DATA
******************************

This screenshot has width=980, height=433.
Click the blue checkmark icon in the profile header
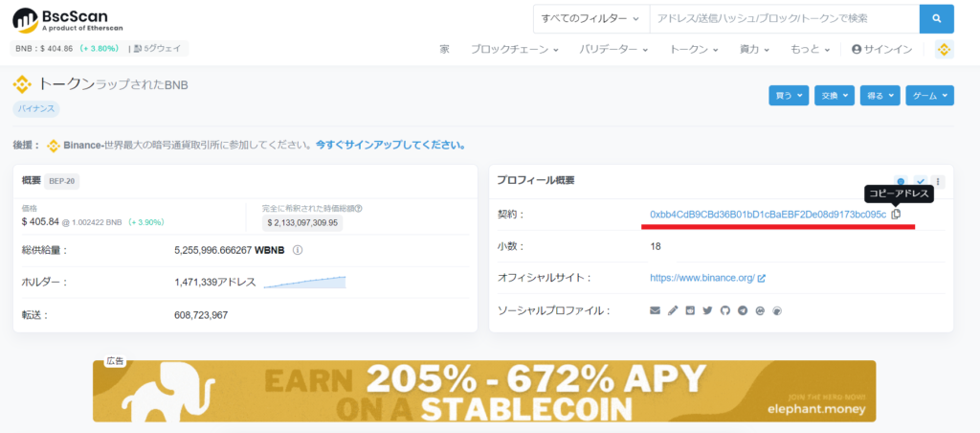920,182
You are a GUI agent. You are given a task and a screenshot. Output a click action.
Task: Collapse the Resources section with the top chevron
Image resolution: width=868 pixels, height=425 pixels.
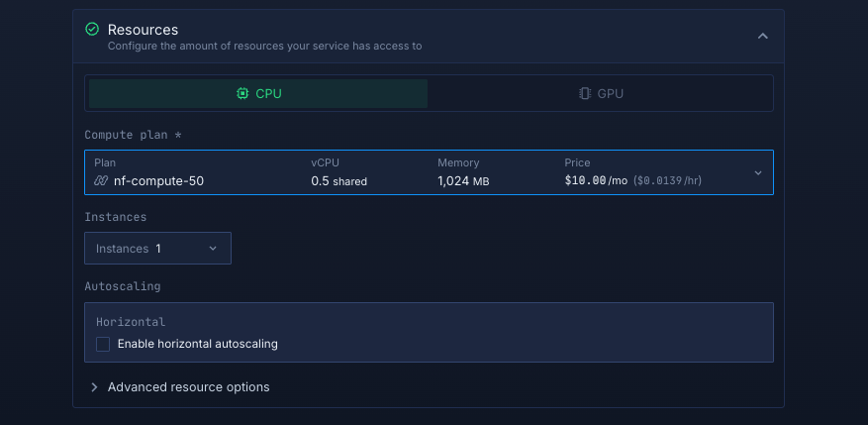click(x=762, y=37)
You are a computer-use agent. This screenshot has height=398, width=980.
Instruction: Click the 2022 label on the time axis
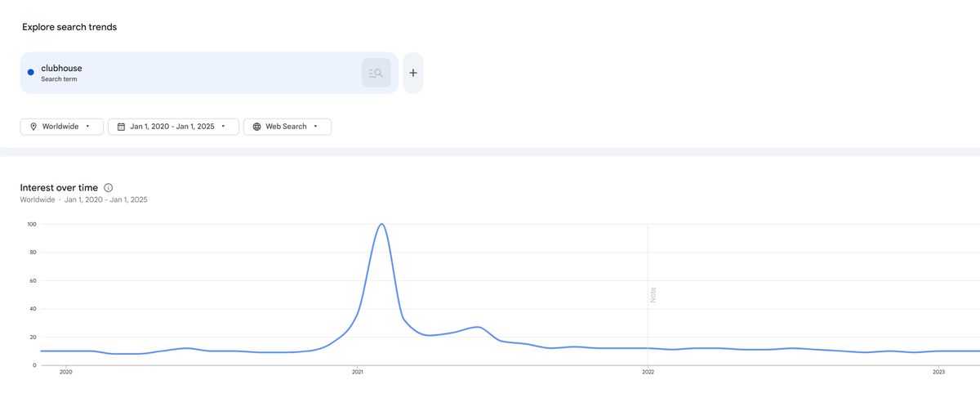point(648,372)
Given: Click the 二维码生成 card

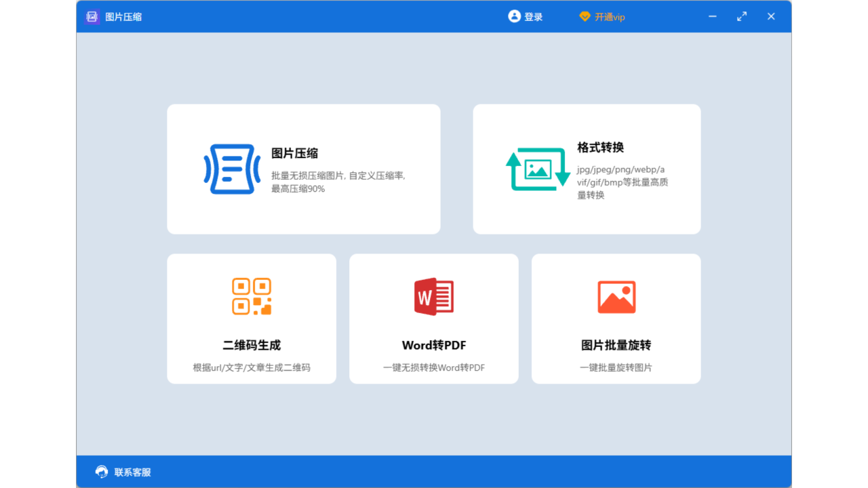Looking at the screenshot, I should tap(251, 319).
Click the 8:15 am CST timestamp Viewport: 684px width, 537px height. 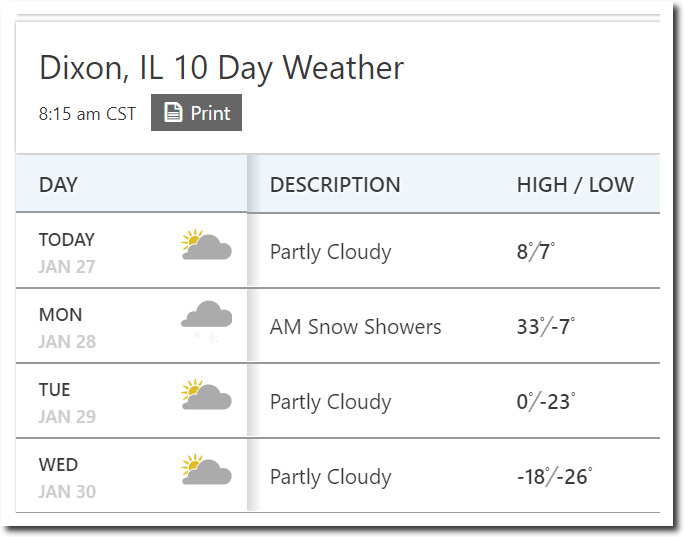(87, 114)

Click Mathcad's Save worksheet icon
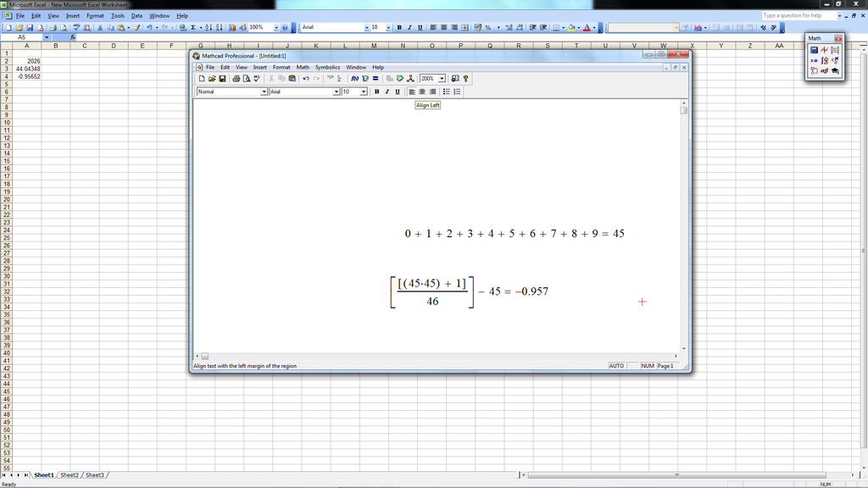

******************************

EXERCISE
Note every line in the material with "This" and copy it.

RESULT
This screenshot has width=980, height=433.
You are a computer-use agent. This screenshot has height=398, width=980.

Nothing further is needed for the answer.